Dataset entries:
========

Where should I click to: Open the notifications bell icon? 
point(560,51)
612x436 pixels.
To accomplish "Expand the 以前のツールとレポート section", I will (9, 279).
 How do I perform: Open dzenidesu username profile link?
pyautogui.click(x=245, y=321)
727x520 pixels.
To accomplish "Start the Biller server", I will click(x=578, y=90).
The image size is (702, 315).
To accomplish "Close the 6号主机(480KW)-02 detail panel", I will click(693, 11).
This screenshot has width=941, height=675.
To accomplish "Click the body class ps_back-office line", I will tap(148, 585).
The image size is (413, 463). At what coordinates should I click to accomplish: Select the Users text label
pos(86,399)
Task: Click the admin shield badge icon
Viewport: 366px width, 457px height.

========

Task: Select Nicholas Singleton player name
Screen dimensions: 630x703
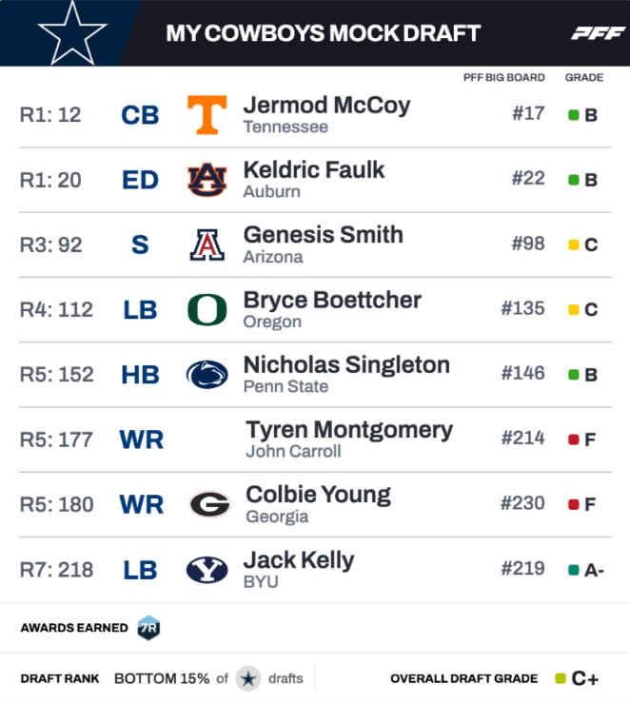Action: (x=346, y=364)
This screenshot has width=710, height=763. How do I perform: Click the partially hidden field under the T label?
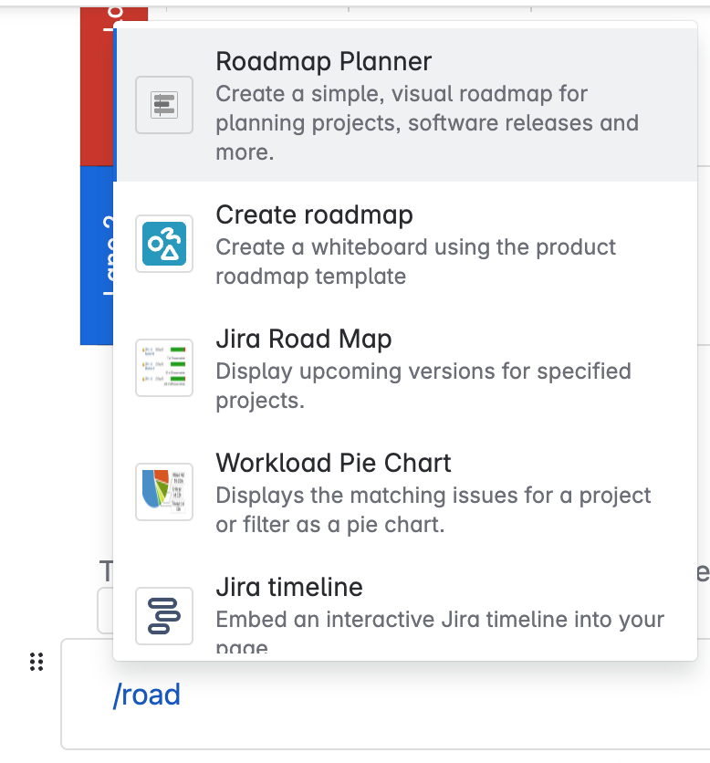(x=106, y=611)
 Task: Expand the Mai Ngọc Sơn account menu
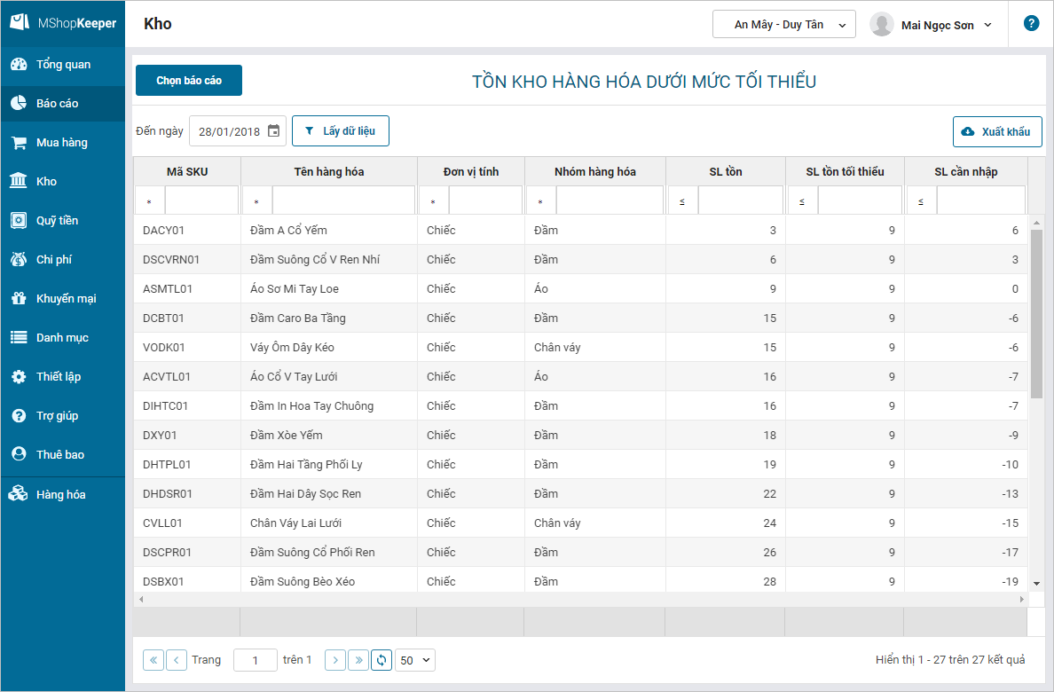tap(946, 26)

========

Beginning at the line with "Where should I" and ending at the line with "Viewport: 366px width, 457px height.", reproduce each line of the data above exactly, and add no other lines.

**Response area**
Where should I click to: Open the notifications bell icon? 
point(560,51)
612x436 pixels.
To accomplish "Expand the 以前のツールとレポート section", I will (9, 279).
 How do I perform: Open dzenidesu username profile link?
pyautogui.click(x=245, y=321)
727x520 pixels.
To accomplish "Start the Biller server", I will click(x=578, y=90).
The image size is (702, 315).
To accomplish "Close the 6号主机(480KW)-02 detail panel", I will click(693, 11).
This screenshot has width=941, height=675.
To accomplish "Click the body class ps_back-office line", I will tap(148, 585).
The image size is (413, 463). At what coordinates should I click to accomplish: Select the Users text label
pos(86,399)
Task: Click the admin shield badge icon
Viewport: 366px width, 457px height.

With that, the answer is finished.